Stored data

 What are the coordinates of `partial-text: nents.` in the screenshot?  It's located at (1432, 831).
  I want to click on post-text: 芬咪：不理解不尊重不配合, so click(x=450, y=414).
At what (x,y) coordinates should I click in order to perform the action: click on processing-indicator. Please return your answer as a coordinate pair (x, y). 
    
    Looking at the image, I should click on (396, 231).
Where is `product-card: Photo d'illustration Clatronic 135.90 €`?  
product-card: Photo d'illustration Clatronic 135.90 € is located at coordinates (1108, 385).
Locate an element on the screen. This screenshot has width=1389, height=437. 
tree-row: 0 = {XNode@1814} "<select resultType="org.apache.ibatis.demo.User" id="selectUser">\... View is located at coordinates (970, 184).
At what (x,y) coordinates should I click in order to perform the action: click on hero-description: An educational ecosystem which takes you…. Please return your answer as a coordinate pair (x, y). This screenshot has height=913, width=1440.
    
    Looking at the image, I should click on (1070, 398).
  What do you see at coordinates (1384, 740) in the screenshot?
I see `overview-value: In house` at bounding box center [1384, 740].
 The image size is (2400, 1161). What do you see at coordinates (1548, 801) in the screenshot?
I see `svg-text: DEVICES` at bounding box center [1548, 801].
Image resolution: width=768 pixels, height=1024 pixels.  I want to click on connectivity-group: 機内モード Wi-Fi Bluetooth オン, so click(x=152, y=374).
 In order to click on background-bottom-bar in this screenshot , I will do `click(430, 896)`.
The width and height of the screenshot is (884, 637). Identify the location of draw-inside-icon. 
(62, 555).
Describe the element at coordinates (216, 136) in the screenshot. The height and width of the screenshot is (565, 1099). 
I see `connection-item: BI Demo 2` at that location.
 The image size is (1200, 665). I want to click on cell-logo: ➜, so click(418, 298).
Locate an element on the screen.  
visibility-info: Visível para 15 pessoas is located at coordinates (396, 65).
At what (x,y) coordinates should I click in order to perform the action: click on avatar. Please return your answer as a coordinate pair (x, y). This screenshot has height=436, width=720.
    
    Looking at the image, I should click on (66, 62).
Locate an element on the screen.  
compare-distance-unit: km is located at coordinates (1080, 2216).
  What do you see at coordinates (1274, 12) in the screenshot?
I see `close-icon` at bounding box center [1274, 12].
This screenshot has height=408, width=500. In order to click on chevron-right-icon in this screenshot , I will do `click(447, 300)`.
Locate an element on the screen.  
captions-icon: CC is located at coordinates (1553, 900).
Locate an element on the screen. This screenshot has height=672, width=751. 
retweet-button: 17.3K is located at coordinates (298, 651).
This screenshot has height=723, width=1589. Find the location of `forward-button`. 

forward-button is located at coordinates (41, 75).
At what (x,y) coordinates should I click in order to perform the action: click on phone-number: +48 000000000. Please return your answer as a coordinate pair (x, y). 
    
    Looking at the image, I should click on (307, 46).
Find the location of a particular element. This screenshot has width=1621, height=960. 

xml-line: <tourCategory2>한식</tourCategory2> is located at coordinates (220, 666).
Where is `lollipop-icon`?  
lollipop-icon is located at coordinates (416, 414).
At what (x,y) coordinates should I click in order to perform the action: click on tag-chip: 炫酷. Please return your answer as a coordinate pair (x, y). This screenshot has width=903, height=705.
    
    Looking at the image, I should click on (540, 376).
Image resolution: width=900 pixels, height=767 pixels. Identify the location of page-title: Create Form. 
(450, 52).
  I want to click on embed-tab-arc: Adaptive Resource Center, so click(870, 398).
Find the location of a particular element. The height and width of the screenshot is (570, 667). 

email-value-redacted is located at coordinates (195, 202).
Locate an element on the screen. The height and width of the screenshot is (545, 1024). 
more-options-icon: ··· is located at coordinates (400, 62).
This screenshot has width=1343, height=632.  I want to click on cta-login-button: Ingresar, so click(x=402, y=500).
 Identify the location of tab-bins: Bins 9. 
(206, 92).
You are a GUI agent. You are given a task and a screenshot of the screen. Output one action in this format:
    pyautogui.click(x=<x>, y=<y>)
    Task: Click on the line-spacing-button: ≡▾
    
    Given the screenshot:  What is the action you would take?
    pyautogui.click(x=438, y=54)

# [Exercise prompt]
Convert every line of the data above into a Markdown table with the columns Row and Line. Number the rows in order and leave out blank lines.

# [Written solution]
| Row | Line |
|---|---|
| 1 |  What are the coordinates of `partial-text: nents.` in the screenshot?  It's located at (1432, 831). |
| 2 |   I want to click on post-text: 芬咪：不理解不尊重不配合, so click(x=450, y=414). |
| 3 | At what (x,y) coordinates should I click in order to perform the action: click on processing-indicator. Please return your answer as a coordinate pair (x, y).  |
| 4 |     Looking at the image, I should click on (396, 231). |
| 5 | Where is `product-card: Photo d'illustration Clatronic 135.90 €`?   |
| 6 | product-card: Photo d'illustration Clatronic 135.90 € is located at coordinates (1108, 385). |
| 7 | Locate an element on the screen. This screenshot has width=1389, height=437.  |
| 8 | tree-row: 0 = {XNode@1814} "<select resultType="org.apache.ibatis.demo.User" id="selectUser">\... View is located at coordinates (970, 184). |
| 9 | At what (x,y) coordinates should I click in order to perform the action: click on hero-description: An educational ecosystem which takes you…. Please return your answer as a coordinate pair (x, y). This screenshot has height=913, width=1440. |
| 10 |     Looking at the image, I should click on (1070, 398). |
| 11 |   What do you see at coordinates (1384, 740) in the screenshot? |
| 12 | I see `overview-value: In house` at bounding box center [1384, 740]. |
| 13 |  The image size is (2400, 1161). What do you see at coordinates (1548, 801) in the screenshot? |
| 14 | I see `svg-text: DEVICES` at bounding box center [1548, 801]. |
| 15 | Image resolution: width=768 pixels, height=1024 pixels.  I want to click on connectivity-group: 機内モード Wi-Fi Bluetooth オン, so click(x=152, y=374). |
| 16 |  In order to click on background-bottom-bar in this screenshot , I will do `click(430, 896)`. |
| 17 | The width and height of the screenshot is (884, 637). Identify the location of draw-inside-icon.  |
| 18 | (62, 555). |
| 19 | Describe the element at coordinates (216, 136) in the screenshot. The height and width of the screenshot is (565, 1099).  |
| 20 | I see `connection-item: BI Demo 2` at that location. |
| 21 |  The image size is (1200, 665). I want to click on cell-logo: ➜, so click(418, 298). |
| 22 | Locate an element on the screen.   |
| 23 | visibility-info: Visível para 15 pessoas is located at coordinates (396, 65). |
| 24 | At what (x,y) coordinates should I click in order to perform the action: click on avatar. Please return your answer as a coordinate pair (x, y). This screenshot has height=436, width=720. |
| 25 |     Looking at the image, I should click on (66, 62). |
| 26 | Locate an element on the screen.   |
| 27 | compare-distance-unit: km is located at coordinates (1080, 2216). |
| 28 |   What do you see at coordinates (1274, 12) in the screenshot? |
| 29 | I see `close-icon` at bounding box center [1274, 12]. |
| 30 | This screenshot has height=408, width=500. In order to click on chevron-right-icon in this screenshot , I will do `click(447, 300)`. |
| 31 | Locate an element on the screen.   |
| 32 | captions-icon: CC is located at coordinates (1553, 900). |
| 33 | Locate an element on the screen. This screenshot has height=672, width=751.  |
| 34 | retweet-button: 17.3K is located at coordinates (298, 651). |
| 35 | This screenshot has height=723, width=1589. Find the location of `forward-button`.  |
| 36 | forward-button is located at coordinates (41, 75). |
| 37 | At what (x,y) coordinates should I click in order to perform the action: click on phone-number: +48 000000000. Please return your answer as a coordinate pair (x, y).  |
| 38 |     Looking at the image, I should click on (307, 46). |
| 39 | Find the location of a particular element. This screenshot has width=1621, height=960.  |
| 40 | xml-line: <tourCategory2>한식</tourCategory2> is located at coordinates (220, 666). |
| 41 | Where is `lollipop-icon`?   |
| 42 | lollipop-icon is located at coordinates (416, 414). |
| 43 | At what (x,y) coordinates should I click in order to perform the action: click on tag-chip: 炫酷. Please return your answer as a coordinate pair (x, y). This screenshot has width=903, height=705. |
| 44 |     Looking at the image, I should click on (540, 376). |
| 45 | Image resolution: width=900 pixels, height=767 pixels. Identify the location of page-title: Create Form.  |
| 46 | (450, 52). |
| 47 |   I want to click on embed-tab-arc: Adaptive Resource Center, so click(870, 398). |
| 48 | Find the location of a particular element. The height and width of the screenshot is (570, 667).  |
| 49 | email-value-redacted is located at coordinates (195, 202). |
| 50 | Locate an element on the screen. The height and width of the screenshot is (545, 1024).  |
| 51 | more-options-icon: ··· is located at coordinates (400, 62). |
| 52 | This screenshot has width=1343, height=632.  I want to click on cta-login-button: Ingresar, so click(x=402, y=500). |
| 53 |  Identify the location of tab-bins: Bins 9.  |
| 54 | (206, 92). |
| 55 | You are a GUI agent. You are given a task and a screenshot of the screen. Output one action in this format: |
| 56 |     pyautogui.click(x=<x>, y=<y>) |
| 57 |     Task: Click on the line-spacing-button: ≡▾ |
| 58 |     Given the screenshot:  What is the action you would take? |
| 59 |     pyautogui.click(x=438, y=54) |